■ **JOB**
Rewrite every line of the data below, requests included, and leave out the pictures. Multiply each coordinate in the answers by 1.8 and round it to a whole number, with halves rounded up.
........
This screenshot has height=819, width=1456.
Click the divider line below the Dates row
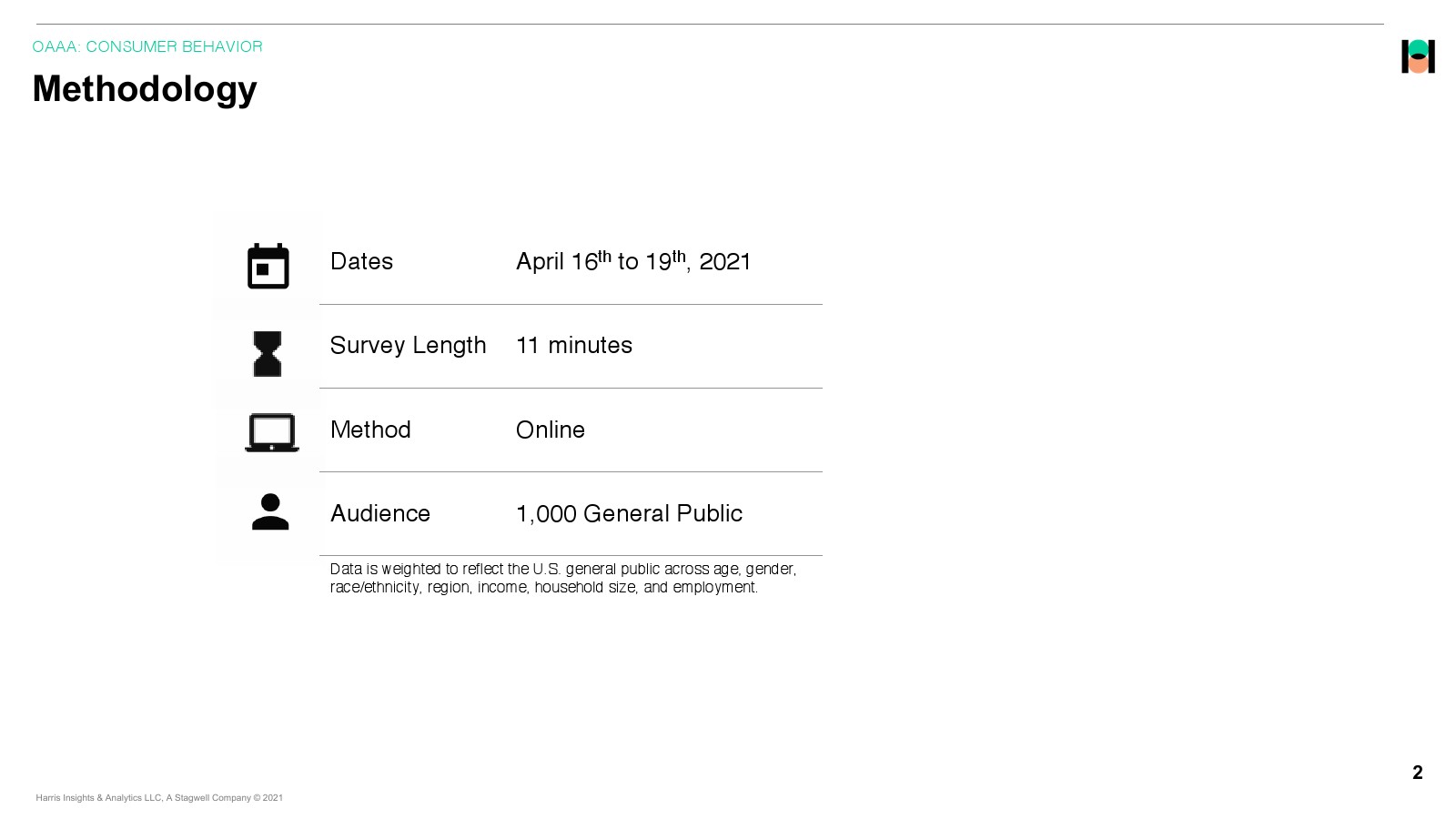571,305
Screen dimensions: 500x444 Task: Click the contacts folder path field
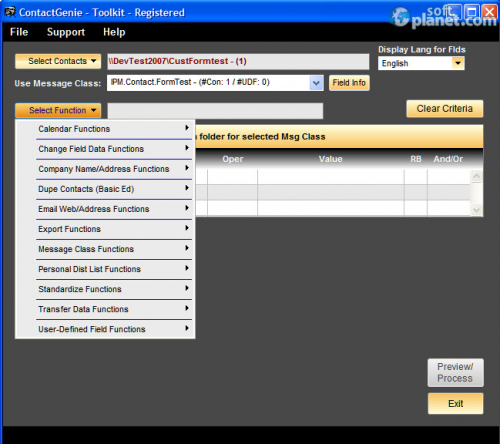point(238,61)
........
■ **COMPLETED TASK**
This screenshot has height=819, width=1456.
Click the divider line below the Dates row
1028,549
Screen dimensions: 500x444 Task: Click the contacts folder path field
point(428,110)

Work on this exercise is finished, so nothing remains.